Examine the entries below, count the lines holding the string "computer", and respond with the number only.

» Stored items:
..........

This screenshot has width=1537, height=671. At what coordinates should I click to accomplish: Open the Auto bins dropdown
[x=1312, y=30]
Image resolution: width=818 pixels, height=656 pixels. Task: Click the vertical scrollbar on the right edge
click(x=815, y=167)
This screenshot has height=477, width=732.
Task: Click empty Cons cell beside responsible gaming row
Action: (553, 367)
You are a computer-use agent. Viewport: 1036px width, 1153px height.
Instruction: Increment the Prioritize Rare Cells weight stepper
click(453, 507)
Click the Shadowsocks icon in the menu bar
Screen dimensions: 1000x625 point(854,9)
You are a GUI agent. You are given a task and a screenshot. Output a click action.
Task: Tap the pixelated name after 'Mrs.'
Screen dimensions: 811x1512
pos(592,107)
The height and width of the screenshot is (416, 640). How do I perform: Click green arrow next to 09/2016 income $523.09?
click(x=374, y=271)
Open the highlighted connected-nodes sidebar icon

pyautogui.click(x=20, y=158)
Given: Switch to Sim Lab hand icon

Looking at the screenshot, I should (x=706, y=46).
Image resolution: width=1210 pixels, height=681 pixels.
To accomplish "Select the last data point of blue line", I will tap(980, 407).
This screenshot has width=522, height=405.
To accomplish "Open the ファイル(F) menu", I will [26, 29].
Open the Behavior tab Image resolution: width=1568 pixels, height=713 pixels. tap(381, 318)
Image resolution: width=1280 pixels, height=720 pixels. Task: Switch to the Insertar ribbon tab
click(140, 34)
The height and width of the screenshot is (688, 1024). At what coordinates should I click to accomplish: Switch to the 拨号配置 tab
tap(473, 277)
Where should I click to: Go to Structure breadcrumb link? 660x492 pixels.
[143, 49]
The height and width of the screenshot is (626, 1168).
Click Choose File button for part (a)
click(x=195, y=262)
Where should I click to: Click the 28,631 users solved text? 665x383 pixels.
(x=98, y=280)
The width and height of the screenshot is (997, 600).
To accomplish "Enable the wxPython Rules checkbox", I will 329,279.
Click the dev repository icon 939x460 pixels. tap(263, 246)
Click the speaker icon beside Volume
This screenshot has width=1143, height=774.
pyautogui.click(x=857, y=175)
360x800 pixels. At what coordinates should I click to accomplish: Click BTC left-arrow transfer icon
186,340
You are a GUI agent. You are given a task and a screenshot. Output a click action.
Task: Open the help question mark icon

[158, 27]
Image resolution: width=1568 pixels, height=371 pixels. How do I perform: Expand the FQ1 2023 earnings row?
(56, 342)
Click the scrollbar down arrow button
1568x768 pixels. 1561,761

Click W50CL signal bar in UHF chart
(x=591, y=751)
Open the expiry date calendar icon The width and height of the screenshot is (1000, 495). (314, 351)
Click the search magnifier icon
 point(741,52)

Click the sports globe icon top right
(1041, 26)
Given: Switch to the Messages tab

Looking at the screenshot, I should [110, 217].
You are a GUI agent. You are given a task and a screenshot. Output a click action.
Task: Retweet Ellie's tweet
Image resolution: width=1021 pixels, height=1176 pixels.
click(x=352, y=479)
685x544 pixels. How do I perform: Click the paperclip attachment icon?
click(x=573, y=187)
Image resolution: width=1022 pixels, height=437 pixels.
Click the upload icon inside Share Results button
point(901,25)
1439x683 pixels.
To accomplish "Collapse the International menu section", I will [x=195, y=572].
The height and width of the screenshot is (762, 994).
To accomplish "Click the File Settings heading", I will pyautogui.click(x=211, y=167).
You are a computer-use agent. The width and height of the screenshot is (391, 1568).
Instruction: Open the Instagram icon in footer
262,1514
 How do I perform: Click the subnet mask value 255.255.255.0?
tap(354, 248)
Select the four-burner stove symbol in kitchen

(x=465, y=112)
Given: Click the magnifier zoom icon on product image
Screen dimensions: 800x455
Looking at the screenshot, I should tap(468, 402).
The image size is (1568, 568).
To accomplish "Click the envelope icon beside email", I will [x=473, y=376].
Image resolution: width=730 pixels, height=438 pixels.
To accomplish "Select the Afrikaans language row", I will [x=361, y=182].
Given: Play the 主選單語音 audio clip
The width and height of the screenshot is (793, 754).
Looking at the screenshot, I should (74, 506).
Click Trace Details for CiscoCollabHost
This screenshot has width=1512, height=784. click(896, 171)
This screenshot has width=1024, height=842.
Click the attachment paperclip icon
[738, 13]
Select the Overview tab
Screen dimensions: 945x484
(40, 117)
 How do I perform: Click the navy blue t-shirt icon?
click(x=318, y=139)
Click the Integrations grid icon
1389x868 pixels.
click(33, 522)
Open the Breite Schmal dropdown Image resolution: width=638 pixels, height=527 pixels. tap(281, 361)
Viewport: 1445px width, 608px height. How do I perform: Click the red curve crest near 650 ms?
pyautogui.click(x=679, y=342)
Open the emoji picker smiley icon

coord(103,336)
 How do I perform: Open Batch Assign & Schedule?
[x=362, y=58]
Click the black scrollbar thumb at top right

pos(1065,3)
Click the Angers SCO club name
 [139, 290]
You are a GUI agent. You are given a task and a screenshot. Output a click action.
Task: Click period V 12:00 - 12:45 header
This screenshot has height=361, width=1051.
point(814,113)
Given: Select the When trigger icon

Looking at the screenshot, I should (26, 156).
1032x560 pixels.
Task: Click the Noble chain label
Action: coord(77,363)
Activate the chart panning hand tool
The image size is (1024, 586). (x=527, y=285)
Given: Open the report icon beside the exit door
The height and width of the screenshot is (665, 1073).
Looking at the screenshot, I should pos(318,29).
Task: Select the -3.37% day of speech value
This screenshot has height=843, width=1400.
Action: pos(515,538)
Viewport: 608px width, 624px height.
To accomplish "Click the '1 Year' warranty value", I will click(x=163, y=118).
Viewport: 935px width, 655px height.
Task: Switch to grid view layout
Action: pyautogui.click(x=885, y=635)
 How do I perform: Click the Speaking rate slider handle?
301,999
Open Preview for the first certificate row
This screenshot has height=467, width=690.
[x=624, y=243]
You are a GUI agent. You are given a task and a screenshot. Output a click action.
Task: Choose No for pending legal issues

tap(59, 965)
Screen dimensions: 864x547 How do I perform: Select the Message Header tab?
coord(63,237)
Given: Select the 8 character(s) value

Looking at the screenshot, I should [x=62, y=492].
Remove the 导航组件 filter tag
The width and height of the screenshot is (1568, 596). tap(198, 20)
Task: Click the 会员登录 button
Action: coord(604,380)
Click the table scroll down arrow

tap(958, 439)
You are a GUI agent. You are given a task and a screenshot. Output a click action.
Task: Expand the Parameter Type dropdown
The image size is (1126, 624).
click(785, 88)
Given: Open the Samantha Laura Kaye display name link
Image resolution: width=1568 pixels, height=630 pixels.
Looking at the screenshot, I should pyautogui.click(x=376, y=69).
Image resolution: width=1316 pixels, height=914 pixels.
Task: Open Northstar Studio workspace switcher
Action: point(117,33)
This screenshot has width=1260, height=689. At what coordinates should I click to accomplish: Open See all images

..........

» Result of this task:
2